What is being asked
In the material below, find every line containing the string "will" and return it.

Data excerpts
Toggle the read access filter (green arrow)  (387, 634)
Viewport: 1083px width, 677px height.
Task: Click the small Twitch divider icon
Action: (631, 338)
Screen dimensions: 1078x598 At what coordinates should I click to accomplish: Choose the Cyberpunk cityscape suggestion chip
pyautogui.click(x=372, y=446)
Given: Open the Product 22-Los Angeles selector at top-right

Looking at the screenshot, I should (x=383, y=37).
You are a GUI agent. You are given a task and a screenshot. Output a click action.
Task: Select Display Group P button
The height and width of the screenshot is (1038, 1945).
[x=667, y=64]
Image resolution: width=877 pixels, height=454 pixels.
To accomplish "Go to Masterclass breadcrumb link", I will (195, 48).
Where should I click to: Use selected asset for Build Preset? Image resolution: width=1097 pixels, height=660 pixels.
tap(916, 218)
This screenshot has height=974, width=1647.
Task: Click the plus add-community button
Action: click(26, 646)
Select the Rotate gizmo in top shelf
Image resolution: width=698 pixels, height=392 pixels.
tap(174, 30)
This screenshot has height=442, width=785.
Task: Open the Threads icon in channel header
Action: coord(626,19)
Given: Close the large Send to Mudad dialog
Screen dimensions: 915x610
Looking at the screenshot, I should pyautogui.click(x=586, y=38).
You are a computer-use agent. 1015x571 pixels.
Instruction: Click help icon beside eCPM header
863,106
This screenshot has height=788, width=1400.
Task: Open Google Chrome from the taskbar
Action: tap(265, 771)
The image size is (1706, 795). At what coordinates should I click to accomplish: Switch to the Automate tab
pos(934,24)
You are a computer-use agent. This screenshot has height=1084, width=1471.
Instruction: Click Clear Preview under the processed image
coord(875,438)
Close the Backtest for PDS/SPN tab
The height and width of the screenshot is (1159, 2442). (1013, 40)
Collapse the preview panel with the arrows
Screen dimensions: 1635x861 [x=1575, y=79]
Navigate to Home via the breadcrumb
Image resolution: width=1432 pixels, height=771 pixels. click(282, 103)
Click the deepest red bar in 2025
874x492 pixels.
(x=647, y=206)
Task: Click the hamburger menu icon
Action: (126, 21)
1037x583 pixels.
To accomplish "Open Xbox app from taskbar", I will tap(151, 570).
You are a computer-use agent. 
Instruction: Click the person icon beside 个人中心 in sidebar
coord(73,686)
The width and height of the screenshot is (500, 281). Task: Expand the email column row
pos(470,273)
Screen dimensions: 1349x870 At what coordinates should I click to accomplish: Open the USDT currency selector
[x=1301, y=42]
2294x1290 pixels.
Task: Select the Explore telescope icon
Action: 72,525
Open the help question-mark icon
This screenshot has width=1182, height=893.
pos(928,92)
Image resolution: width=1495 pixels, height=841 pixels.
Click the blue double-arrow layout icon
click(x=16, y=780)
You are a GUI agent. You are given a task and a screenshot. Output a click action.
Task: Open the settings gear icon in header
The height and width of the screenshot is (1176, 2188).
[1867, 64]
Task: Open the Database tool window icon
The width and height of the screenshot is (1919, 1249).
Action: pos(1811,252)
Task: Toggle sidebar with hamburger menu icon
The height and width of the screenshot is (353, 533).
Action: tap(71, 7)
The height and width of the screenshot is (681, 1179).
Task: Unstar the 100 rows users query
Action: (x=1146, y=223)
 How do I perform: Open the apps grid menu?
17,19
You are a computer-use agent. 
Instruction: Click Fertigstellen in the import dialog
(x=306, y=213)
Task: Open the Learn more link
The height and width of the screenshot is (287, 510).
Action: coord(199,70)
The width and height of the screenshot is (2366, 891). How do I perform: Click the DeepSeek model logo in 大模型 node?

Written response
To accomplish "Go to Masterclass breadcrumb link", I will (195, 48).
To accomplish "Open Xbox app from taskbar", I will tap(151, 570).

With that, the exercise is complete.